• Activity
Starting with the line that includes "This screenshot has width=740, height=388.", write out every remaining line of the records below exactly as it appears, leaving out any images.
---------- Extracted entries
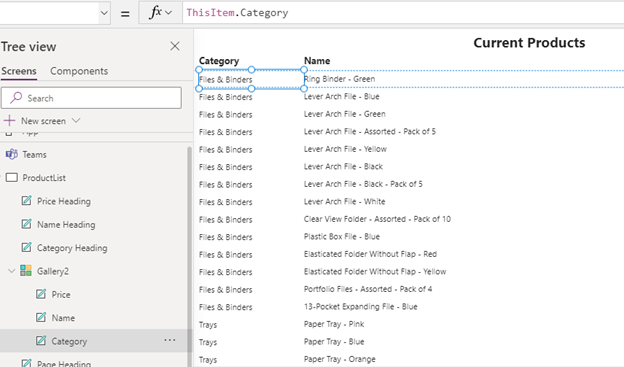Expand the New screen chevron
Image resolution: width=624 pixels, height=367 pixels.
tap(76, 120)
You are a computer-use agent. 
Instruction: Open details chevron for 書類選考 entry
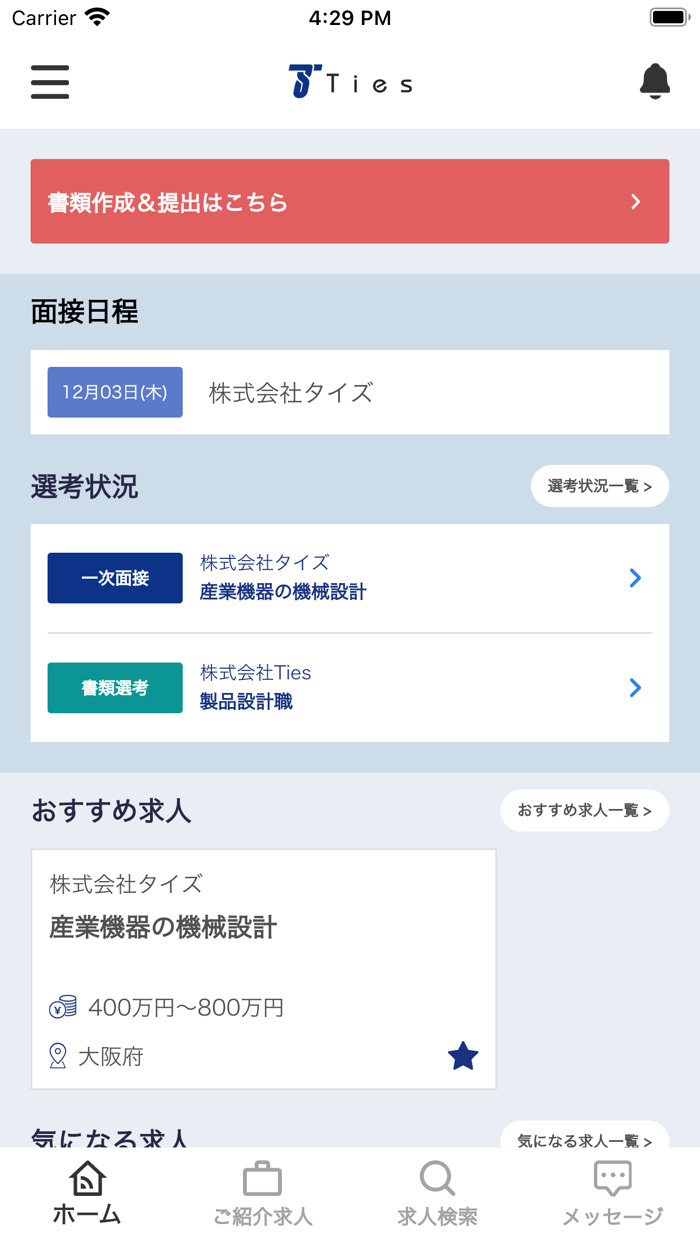pos(634,687)
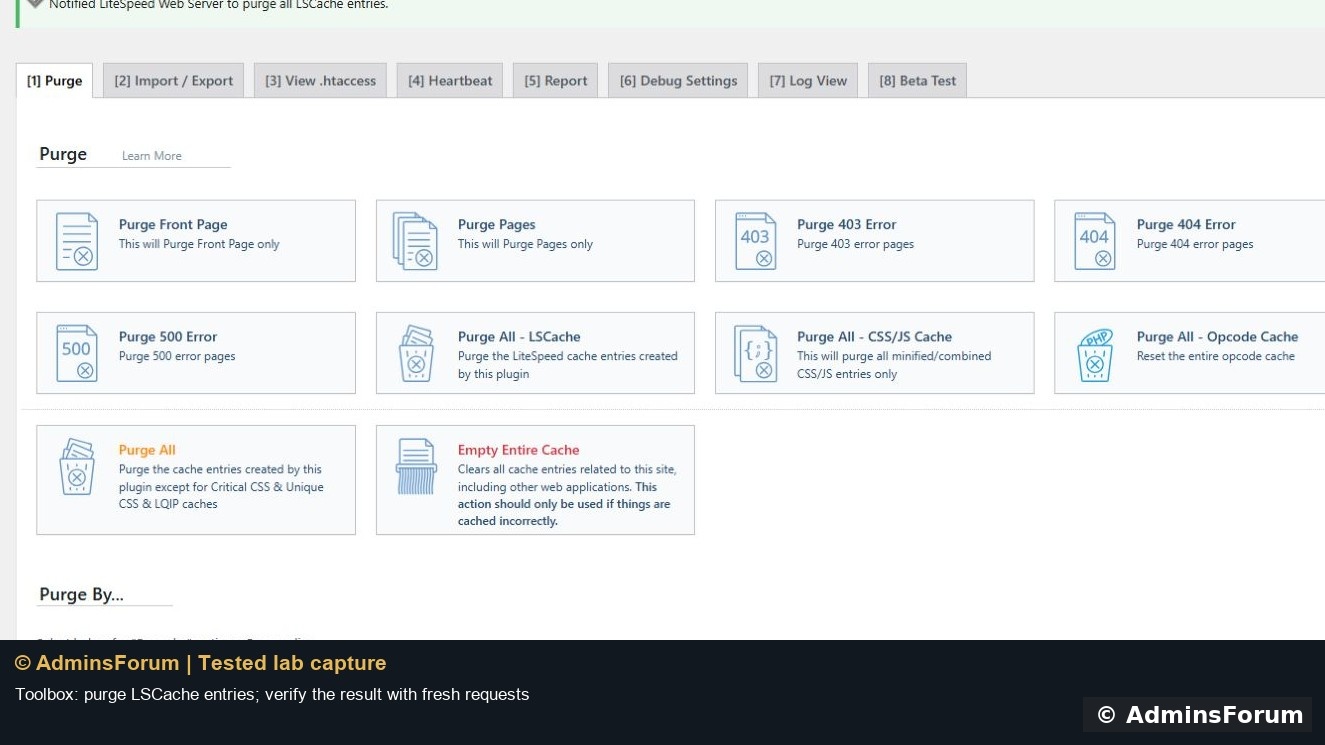Open the Report tab

pyautogui.click(x=556, y=81)
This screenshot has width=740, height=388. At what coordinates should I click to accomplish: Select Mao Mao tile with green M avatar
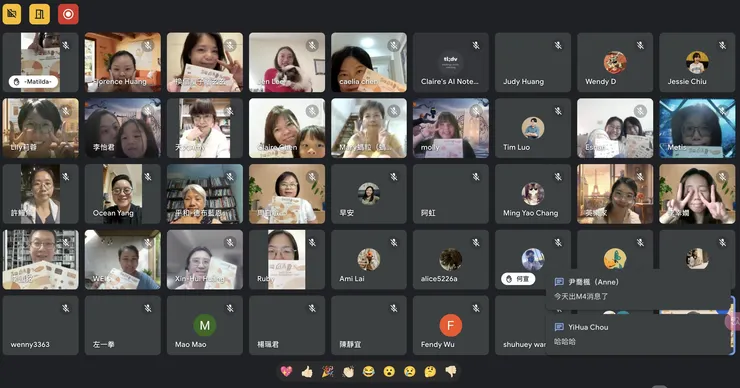pyautogui.click(x=205, y=326)
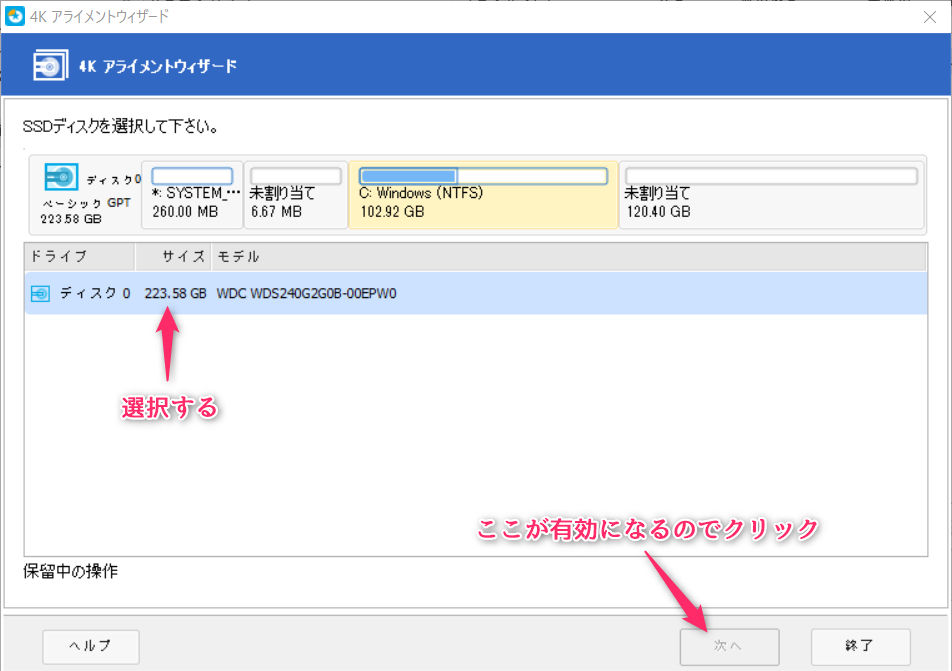Click the ドライブ column header
This screenshot has width=952, height=671.
[x=59, y=257]
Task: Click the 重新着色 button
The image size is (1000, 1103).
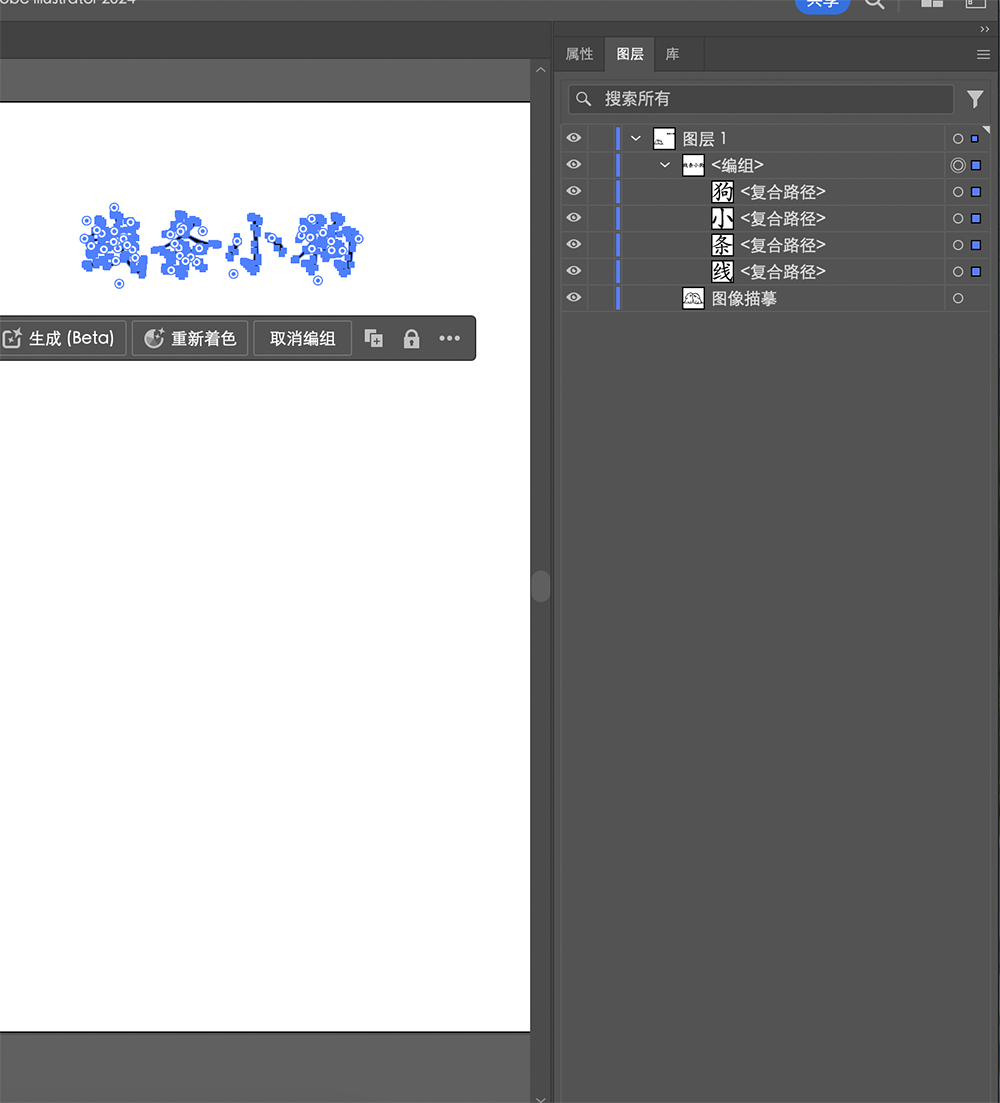Action: click(x=190, y=339)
--------------------
• Response below
This screenshot has width=740, height=388. At what coordinates should I click to accomplish: Select Mao Mao tile with green M avatar
pyautogui.click(x=205, y=326)
Click the ドライブ column header
This screenshot has width=952, height=671.
[x=59, y=257]
Task: Click the 重新着色 button
The image size is (1000, 1103).
Action: click(x=190, y=339)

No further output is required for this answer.